NWR: Way back in 2010 you wrote, “I hate whisky speculators.” The problem of speculation and flipping has gotten so much worse since then. Is it a permanent part of the whisky landscape now?

SV: If the prices go down, the speculators are dead. I don't know what's going to happen. I suppose the prices will go down. They already go down at auctions. People used to fly to the Islay Festival just to buy the bottles and fly back and put them on eBay immediately. At that time, the bottles at the Islay Festival were cheap, because the brands were trying to reward the people, so to speak, by providing them with a good and sometimes young whisky that was fairly priced. Those were the early flippers.

Whisky lovers usually buy much more whisky than they drink. Otherwise they would be all dead now.
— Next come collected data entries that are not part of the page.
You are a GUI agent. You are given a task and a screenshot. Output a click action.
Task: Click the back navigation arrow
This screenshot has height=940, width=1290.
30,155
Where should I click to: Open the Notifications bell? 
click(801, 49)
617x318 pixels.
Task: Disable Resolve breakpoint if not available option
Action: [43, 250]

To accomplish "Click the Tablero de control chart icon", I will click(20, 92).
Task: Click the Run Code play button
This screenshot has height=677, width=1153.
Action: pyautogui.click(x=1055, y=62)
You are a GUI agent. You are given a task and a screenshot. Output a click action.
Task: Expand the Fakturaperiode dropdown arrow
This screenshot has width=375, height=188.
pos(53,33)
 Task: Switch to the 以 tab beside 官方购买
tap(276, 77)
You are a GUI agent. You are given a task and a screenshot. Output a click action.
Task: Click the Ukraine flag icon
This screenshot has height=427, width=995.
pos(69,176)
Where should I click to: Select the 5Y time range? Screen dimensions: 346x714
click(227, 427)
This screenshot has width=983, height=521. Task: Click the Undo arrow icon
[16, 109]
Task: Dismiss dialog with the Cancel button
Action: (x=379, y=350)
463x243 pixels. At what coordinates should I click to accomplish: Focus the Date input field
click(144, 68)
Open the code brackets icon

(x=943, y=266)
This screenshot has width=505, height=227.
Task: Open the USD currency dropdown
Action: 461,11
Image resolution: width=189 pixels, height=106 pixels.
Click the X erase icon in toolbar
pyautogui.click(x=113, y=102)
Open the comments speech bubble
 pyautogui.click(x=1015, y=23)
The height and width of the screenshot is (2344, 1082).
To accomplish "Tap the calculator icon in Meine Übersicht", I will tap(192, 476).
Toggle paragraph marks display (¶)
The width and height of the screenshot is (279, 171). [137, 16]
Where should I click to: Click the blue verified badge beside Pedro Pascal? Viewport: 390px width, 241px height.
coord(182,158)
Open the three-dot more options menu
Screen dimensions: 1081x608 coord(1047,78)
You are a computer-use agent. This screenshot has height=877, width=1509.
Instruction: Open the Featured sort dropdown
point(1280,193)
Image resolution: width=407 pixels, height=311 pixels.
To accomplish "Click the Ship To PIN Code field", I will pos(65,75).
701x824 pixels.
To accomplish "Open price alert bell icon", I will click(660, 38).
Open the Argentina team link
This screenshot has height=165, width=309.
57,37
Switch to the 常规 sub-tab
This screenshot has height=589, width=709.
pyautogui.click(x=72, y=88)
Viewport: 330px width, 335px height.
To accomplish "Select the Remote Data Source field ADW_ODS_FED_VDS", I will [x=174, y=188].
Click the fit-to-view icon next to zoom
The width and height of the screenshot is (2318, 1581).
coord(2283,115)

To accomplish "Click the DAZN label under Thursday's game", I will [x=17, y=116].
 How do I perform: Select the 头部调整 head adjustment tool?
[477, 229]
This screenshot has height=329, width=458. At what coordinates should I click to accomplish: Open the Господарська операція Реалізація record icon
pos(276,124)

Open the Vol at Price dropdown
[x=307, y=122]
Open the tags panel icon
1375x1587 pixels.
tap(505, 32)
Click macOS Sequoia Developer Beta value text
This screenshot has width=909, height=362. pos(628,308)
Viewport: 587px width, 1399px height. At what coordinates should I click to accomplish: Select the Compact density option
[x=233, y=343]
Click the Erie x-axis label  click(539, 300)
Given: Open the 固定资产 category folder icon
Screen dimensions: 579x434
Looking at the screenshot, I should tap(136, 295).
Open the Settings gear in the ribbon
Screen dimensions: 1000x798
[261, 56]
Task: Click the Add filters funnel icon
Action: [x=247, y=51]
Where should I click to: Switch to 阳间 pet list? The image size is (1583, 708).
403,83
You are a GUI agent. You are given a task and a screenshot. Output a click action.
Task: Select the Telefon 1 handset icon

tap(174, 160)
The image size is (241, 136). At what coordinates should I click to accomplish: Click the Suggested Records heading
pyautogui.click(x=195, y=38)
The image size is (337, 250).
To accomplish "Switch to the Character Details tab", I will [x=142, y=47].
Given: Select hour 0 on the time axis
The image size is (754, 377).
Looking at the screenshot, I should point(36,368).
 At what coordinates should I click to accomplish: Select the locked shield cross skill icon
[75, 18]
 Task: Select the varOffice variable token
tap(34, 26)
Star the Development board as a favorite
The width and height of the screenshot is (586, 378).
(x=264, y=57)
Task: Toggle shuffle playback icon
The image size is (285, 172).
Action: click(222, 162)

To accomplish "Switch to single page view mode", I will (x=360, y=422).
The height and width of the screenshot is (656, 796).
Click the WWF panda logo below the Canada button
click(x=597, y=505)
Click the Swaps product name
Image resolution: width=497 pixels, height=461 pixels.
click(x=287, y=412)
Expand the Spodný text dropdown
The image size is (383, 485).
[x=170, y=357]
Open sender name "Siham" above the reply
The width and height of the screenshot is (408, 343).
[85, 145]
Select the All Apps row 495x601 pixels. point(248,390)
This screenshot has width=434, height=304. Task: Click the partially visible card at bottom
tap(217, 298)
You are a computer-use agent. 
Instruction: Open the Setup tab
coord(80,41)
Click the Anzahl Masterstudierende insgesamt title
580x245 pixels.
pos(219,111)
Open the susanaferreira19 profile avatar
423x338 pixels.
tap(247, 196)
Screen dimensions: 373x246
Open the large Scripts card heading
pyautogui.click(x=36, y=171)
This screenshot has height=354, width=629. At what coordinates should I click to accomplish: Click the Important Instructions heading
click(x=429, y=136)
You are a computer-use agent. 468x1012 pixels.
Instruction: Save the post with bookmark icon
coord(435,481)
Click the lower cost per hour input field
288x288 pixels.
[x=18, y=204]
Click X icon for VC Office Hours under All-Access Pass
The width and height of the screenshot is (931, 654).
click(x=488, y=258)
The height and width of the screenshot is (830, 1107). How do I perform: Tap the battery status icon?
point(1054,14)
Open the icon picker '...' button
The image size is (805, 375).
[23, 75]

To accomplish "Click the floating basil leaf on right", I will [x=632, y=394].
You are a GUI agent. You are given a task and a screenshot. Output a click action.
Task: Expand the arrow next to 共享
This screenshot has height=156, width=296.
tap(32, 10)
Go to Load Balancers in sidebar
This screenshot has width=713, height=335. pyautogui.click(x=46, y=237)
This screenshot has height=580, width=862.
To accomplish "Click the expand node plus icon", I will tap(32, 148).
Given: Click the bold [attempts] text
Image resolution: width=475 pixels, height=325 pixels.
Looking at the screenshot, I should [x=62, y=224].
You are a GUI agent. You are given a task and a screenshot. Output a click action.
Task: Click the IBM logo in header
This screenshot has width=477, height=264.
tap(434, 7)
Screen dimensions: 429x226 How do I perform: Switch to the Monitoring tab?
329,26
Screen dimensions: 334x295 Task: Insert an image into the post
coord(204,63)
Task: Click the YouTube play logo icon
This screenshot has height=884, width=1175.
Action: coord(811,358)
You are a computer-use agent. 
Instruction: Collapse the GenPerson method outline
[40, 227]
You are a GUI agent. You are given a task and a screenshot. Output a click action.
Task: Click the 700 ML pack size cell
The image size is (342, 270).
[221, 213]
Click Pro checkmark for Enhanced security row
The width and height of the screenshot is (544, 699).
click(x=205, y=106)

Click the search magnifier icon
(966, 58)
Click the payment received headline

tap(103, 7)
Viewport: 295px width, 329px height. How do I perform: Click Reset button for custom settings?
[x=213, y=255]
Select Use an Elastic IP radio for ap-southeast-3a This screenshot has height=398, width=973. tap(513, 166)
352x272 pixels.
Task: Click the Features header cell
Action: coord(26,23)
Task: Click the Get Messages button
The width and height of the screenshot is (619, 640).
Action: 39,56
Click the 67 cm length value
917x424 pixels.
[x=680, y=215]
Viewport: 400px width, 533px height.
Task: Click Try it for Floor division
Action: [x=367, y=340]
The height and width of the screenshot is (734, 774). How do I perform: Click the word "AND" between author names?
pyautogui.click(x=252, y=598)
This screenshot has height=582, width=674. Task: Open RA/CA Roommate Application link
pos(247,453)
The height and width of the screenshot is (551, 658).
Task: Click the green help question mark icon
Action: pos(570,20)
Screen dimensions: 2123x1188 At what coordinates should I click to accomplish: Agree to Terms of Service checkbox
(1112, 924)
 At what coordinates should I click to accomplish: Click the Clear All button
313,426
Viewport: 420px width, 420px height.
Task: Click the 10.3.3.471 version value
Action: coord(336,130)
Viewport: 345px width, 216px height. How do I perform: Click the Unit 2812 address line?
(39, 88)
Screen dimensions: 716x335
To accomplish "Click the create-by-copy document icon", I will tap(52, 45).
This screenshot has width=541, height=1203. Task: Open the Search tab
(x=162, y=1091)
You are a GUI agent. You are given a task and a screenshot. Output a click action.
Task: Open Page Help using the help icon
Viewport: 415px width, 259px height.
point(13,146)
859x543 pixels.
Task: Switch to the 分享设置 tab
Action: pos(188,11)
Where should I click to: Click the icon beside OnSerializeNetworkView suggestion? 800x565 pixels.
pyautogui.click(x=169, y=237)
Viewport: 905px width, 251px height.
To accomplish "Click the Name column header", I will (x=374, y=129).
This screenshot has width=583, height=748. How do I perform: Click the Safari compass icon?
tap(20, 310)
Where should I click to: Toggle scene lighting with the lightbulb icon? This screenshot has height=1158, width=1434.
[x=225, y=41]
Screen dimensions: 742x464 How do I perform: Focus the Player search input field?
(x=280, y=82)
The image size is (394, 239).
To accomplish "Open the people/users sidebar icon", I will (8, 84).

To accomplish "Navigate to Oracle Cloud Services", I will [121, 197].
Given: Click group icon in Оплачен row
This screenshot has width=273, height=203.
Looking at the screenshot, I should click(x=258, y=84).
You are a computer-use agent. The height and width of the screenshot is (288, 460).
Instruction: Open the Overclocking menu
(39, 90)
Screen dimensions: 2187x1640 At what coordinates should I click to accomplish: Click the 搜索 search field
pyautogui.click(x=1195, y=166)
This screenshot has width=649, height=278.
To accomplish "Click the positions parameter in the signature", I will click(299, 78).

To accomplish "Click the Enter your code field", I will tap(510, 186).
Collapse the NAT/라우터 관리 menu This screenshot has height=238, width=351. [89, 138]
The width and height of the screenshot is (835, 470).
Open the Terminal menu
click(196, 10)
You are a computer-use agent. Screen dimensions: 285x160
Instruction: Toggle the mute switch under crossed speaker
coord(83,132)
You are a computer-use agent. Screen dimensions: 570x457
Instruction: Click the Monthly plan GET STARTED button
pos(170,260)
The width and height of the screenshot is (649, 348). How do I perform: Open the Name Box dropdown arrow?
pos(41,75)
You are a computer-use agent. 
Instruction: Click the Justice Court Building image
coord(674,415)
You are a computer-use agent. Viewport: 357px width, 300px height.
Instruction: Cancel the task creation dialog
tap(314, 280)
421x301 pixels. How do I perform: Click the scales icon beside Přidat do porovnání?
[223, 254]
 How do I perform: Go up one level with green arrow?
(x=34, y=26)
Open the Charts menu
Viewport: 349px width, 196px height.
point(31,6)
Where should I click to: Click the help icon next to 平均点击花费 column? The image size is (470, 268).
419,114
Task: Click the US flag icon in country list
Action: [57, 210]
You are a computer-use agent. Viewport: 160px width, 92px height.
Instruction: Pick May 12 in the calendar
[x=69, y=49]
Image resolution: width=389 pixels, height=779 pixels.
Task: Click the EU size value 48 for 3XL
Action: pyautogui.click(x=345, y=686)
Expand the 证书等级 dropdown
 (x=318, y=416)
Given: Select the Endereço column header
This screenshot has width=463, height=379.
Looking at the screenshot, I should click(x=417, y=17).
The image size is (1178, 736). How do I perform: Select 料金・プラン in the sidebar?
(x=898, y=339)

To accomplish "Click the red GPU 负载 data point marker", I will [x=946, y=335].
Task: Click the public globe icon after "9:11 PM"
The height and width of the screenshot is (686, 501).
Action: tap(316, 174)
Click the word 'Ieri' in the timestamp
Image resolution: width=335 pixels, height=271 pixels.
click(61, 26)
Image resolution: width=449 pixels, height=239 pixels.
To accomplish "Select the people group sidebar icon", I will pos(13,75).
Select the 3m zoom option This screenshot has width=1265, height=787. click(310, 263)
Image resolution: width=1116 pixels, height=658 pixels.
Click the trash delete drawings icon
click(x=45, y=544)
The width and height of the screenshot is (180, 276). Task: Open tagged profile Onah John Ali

So they accumulate bottles and at some point they see the prices have gone up and they start to sell because they think, “Wow, I bought this bottle for 50 euros and the price is now 500 euros.” And you can't blame them if they are people who need money and are not rich.

NWR: You’ve also said that collectors who are in it just to make money are not really collectors—they’re merchants. Is a true collector only someone who intends to enjoy their collection?

SV: A collector is somebody who gathers something that he likes and usually specializes. In the old days, you would have Bowmore collectors, Glenfiddich collectors, Laphroaig collectors, whatever. They would buy everything [from a distillery] because at that time you could buy everything. These guys ended up being much more knowledgeable about the whisky than the distilleries themselves. They were buying the books. They were going to the university in Glasgow [which has whisky-related archives]. They were doing everything.

These are true collectors. A proper Laphroaig collector knows that the actual year of founding of the history is absolutely not 1815, for example. They even write books. To me there’s a notion of knowledge behind the collection. It's not just accumulating bottles. And you never collect to sell. Usually they sell because they have to. Or they swap doubles, or they sell when they've got doubles. So they have a bottle, it's a bit dirty. They find another one which is nicer, and they sell the old one. That’s all.

NWR: Is there too much trend-chasing in whisky these days?

SV: I think so. You’ve always got these fights between marketing, the accountants, and the production people. And production people are not very happy to see, like, Lagavulin dumped into a tequila cask just because the company owns Don Julio. But then the question I'm asking myself is, do the young guys who are into whisky care about that or not? To me, it's shocking to see. But maybe it's not shocking at all. Maybe it’s even a bit fascist to need this purity in the product. You know Seinfeld—the soup Nazi? Maybe we’re whisky Nazis.

I just hope that whisky will be all right, especially the small [distillers] who are starting out now and trying to do it right. That’s the difficult part, because they have to sell for a lot of money. You can’t sell a bottle for 30 euros if you do direct-firing, extra-long fermentation, etc. These guys, I don’t know how they can manage.

That’s the only concern with the market going down, unless we whisky lovers buy them because they’re better. As it happens with wine: you’ve got some small wine growers who work well because people are really fond of their products and buy them. And I hope there will be enough whisky people who are deep into whisky, as some wine lovers are deep into wine, and buy these products from them.